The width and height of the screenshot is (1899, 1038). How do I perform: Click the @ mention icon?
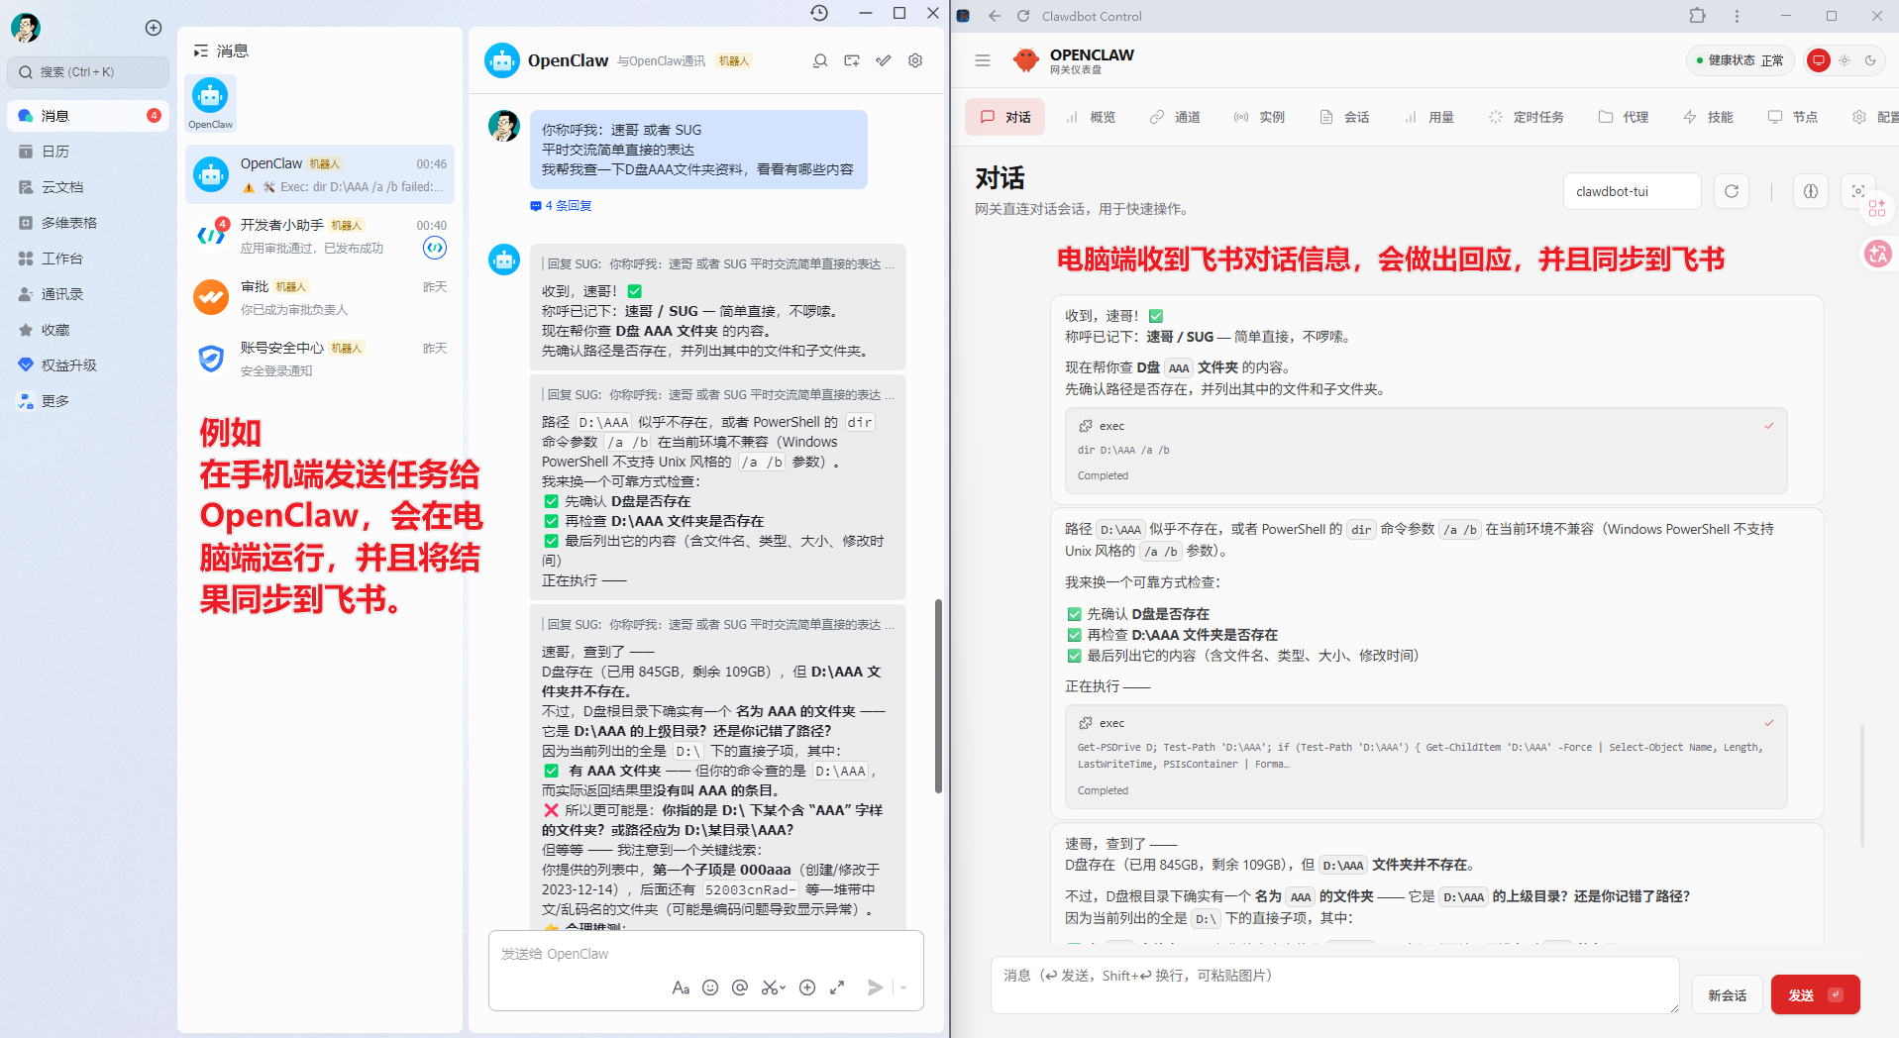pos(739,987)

---

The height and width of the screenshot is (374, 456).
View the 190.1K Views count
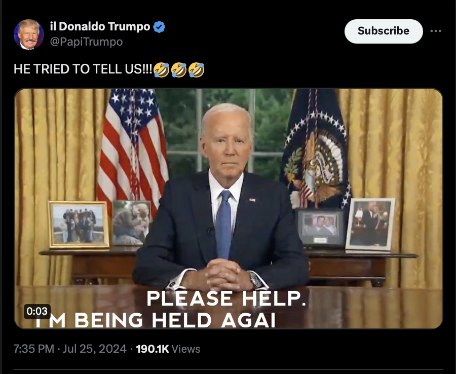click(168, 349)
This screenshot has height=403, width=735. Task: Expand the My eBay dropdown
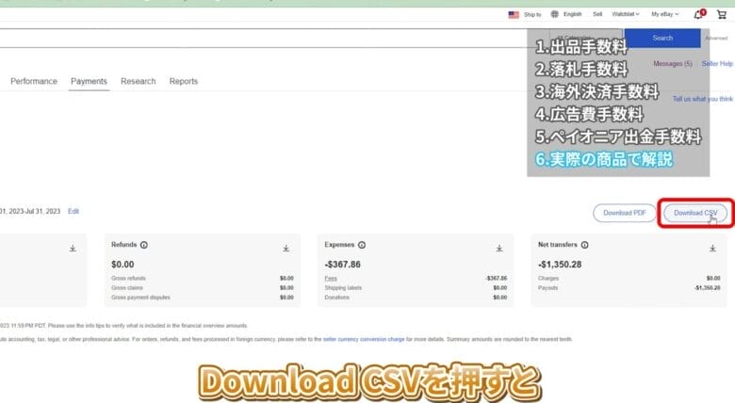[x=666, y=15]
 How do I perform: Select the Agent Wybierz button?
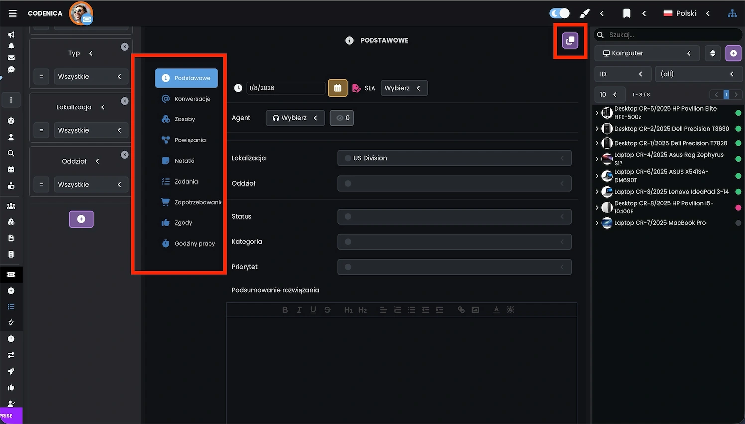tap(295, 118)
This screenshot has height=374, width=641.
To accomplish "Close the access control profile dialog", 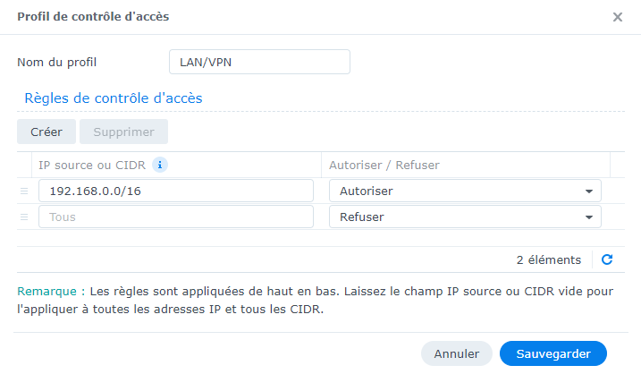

---

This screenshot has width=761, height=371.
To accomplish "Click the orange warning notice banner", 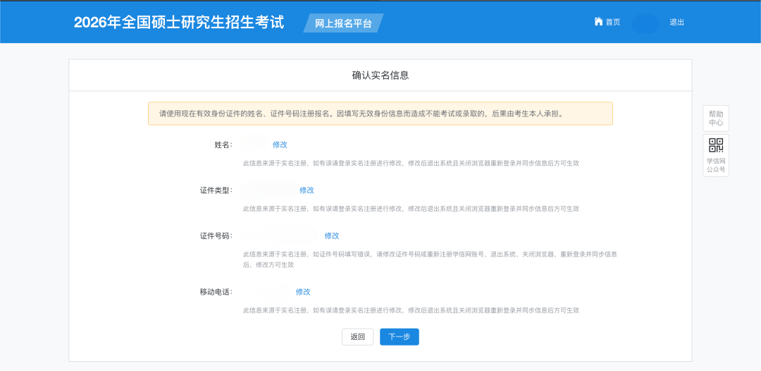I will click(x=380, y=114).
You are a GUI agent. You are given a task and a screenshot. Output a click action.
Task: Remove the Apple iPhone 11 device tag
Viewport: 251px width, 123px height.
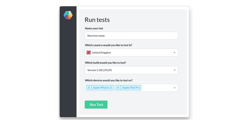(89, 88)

> _Work task_
Taking the entries above, copy word for word the lines from the one with "This screenshot has height=403, width=735." up to and including the one with "the access control", without any picture.

> _Reply_
This screenshot has height=403, width=735. Task: Expand the My eBay dropdown
[x=666, y=15]
 How do I perform: Select the Agent Wybierz button?
tap(295, 118)
This screenshot has height=374, width=641.
To accomplish "Close the access control profile dialog", 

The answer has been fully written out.